PROBLEM STATEMENT: Write the entries out exactly, with the final line being the one containing "Open the 首页".

Pixel coordinate grounding data:
══════

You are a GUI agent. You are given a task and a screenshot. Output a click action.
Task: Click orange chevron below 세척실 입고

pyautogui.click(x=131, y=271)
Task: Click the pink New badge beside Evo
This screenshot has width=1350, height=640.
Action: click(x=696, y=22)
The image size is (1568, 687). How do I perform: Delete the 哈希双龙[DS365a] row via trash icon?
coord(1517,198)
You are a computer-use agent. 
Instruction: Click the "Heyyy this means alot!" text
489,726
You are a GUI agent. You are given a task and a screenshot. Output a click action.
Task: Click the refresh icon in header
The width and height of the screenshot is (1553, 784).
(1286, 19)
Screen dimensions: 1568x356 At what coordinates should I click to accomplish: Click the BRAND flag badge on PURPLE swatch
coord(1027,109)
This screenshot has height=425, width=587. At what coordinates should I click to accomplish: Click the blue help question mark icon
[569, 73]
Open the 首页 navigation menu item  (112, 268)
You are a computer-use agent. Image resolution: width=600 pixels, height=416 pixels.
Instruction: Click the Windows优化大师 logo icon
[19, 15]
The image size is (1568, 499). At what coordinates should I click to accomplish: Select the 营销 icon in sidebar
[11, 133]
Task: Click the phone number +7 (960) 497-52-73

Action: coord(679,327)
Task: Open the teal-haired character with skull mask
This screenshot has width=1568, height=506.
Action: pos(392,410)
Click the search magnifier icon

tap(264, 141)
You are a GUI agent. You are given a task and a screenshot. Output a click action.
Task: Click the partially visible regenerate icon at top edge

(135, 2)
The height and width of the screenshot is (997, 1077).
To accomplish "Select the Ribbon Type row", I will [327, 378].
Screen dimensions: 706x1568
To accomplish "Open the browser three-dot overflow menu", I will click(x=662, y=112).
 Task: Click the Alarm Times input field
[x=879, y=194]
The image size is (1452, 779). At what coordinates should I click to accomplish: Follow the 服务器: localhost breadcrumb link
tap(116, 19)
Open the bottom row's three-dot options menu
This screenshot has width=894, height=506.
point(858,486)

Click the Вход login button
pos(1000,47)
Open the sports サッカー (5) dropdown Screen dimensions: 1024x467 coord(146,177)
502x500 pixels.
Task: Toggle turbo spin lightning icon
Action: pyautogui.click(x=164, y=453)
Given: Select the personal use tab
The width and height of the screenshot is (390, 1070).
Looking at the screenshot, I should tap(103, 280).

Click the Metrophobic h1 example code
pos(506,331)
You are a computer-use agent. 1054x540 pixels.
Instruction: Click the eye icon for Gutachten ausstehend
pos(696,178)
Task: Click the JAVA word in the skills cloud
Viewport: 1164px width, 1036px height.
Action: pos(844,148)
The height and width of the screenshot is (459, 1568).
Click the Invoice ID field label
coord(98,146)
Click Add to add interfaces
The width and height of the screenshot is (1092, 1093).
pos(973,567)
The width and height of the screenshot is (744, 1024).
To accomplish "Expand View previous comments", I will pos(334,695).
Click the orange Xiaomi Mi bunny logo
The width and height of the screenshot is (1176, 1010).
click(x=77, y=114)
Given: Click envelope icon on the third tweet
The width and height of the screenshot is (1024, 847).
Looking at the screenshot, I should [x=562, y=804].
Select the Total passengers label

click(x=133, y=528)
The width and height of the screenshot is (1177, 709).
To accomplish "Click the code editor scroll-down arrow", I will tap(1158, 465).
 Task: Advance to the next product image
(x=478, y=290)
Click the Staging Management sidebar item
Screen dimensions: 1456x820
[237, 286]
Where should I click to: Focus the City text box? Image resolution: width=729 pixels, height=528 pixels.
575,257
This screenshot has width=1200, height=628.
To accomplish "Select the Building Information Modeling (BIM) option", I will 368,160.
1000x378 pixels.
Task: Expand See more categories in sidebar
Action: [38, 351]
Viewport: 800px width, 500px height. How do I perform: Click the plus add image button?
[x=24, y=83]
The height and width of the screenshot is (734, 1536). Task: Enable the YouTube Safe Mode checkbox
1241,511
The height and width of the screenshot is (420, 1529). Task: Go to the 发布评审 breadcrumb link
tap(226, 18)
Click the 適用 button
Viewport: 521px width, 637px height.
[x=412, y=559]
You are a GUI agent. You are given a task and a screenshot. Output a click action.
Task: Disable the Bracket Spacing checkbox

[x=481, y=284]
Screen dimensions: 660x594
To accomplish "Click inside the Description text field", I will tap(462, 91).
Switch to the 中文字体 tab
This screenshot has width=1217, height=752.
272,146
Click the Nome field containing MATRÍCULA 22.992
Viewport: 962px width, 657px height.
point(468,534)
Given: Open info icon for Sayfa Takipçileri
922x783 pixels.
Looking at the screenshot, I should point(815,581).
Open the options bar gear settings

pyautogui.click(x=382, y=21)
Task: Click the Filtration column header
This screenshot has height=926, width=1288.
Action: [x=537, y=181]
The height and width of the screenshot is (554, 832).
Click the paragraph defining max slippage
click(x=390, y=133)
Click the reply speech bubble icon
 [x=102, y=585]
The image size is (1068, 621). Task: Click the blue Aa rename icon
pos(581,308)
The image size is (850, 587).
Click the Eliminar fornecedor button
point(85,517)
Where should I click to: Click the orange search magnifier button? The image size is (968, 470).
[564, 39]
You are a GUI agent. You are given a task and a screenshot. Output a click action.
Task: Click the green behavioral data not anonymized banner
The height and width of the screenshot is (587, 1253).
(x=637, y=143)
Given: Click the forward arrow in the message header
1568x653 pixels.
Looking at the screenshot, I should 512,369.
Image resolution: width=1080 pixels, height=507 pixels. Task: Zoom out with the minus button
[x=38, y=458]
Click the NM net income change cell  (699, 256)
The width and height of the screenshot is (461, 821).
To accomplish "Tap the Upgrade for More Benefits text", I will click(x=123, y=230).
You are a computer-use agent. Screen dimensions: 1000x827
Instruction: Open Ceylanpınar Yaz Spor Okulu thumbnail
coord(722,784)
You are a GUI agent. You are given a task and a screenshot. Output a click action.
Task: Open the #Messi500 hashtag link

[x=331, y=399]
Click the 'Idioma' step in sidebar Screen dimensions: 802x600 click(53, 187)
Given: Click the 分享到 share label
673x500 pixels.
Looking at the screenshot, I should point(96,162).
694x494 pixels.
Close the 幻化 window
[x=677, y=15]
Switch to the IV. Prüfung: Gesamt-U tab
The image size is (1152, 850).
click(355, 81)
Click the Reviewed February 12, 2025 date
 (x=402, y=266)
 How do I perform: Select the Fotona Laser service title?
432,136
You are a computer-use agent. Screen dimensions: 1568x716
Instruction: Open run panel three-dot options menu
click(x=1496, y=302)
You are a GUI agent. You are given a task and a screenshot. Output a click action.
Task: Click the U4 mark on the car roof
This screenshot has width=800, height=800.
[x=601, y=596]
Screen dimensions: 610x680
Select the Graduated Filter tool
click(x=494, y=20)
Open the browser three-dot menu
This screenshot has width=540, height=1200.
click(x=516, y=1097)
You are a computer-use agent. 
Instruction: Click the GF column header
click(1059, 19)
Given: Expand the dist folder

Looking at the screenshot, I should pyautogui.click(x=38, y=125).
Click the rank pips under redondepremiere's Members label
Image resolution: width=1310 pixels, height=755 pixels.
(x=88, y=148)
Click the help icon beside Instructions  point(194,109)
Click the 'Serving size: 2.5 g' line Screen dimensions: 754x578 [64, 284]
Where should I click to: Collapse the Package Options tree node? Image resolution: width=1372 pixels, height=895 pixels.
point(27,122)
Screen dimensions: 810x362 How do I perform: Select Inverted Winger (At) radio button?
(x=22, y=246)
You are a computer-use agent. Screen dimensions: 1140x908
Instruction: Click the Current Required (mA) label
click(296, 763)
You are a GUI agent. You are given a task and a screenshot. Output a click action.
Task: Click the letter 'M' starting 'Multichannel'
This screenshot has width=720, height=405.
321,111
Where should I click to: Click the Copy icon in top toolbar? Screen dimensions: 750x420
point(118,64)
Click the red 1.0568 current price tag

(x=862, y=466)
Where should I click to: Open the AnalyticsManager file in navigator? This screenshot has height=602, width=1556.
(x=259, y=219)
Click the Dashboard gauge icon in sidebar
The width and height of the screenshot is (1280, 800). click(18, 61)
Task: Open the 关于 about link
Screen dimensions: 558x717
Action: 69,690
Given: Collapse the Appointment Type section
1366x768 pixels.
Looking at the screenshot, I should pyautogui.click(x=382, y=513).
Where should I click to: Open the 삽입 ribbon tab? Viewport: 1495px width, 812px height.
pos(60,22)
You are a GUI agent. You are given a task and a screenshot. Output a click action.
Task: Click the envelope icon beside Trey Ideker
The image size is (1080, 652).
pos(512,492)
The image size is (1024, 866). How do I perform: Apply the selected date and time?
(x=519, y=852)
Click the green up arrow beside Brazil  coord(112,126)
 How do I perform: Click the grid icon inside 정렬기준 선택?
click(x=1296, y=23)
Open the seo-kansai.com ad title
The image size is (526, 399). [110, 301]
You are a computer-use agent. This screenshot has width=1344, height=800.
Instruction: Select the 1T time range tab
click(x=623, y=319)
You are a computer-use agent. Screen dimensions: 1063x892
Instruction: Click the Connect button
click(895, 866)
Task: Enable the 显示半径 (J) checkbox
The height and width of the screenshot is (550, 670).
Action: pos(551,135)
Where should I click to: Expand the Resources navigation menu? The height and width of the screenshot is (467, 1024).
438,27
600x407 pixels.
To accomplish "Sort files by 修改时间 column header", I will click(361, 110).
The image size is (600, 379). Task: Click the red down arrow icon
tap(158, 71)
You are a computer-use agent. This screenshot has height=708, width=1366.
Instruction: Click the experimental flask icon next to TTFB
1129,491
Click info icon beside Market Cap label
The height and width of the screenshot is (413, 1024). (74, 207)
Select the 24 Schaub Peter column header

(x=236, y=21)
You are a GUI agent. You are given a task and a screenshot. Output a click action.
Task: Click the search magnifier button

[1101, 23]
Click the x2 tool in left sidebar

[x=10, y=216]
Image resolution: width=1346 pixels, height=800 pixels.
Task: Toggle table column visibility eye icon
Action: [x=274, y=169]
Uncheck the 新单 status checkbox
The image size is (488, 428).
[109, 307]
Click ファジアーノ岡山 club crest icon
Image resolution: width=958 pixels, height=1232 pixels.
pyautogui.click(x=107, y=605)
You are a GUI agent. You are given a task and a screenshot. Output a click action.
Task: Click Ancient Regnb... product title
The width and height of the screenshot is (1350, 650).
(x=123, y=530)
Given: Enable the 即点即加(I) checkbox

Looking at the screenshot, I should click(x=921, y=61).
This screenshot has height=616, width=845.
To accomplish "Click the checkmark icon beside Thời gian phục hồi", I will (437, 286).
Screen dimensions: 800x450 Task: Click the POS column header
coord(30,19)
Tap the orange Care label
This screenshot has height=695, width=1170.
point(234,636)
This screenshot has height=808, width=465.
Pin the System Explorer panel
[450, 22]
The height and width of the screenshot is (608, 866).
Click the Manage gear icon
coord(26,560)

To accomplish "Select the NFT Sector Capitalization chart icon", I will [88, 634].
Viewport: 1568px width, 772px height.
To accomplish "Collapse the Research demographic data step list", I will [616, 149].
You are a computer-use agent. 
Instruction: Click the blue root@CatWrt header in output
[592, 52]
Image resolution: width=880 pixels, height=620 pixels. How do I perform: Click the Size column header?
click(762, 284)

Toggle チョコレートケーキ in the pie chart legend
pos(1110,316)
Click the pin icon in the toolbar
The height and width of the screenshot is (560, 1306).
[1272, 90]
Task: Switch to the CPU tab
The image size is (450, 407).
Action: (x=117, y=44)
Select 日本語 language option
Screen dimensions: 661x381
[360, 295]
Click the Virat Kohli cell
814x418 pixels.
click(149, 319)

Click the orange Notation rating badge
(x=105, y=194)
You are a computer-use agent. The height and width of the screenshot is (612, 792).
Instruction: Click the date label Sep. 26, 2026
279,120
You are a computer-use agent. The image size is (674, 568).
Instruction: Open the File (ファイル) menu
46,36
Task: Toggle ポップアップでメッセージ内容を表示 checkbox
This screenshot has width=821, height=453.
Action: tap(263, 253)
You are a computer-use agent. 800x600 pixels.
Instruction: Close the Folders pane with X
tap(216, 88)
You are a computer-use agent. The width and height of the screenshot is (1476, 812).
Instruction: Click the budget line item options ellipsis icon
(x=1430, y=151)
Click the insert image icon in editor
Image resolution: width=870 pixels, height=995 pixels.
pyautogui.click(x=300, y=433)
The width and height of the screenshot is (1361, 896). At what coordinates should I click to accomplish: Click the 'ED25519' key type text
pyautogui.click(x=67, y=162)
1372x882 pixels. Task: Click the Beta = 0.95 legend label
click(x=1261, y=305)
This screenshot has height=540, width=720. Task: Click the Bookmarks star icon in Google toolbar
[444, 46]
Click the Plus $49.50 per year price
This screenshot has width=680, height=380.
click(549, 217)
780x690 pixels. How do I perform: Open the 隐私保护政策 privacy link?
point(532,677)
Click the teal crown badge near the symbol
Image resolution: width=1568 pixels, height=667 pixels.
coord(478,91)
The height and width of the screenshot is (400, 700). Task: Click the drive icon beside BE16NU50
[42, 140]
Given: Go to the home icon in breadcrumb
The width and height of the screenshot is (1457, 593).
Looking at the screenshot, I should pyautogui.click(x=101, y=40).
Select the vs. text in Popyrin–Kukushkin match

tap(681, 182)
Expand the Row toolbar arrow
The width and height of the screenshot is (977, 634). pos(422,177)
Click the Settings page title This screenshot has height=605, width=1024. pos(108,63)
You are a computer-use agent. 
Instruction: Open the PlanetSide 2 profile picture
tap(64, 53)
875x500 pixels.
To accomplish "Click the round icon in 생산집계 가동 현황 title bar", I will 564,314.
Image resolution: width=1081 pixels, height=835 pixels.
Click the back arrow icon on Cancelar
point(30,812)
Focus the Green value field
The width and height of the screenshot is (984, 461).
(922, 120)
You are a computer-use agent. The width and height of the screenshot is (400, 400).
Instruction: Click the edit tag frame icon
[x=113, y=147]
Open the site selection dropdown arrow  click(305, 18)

══════

RESULT OF THIS EXERCISE:
You are a GUI agent. You are given a task and a screenshot. Output a click action.
Task: Click orange chevron below 세척실 입고

pyautogui.click(x=131, y=271)
Task: Click the pink New badge beside Evo
This screenshot has width=1350, height=640.
Action: click(x=696, y=22)
The image size is (1568, 687). How do I perform: Delete the 哈希双龙[DS365a] row via trash icon?
coord(1517,198)
You are a computer-use agent. 
Instruction: Click the "Heyyy this means alot!" text
489,726
You are a GUI agent. You are given a task and a screenshot. Output a click action.
Task: Click the refresh icon in header
The width and height of the screenshot is (1553, 784).
(1286, 19)
Screen dimensions: 1568x356 At what coordinates should I click to accomplish: Click the BRAND flag badge on PURPLE swatch
coord(1027,109)
This screenshot has height=425, width=587. At what coordinates should I click to accomplish: Click the blue help question mark icon
[569, 73]
Open the 首页 navigation menu item  (112, 268)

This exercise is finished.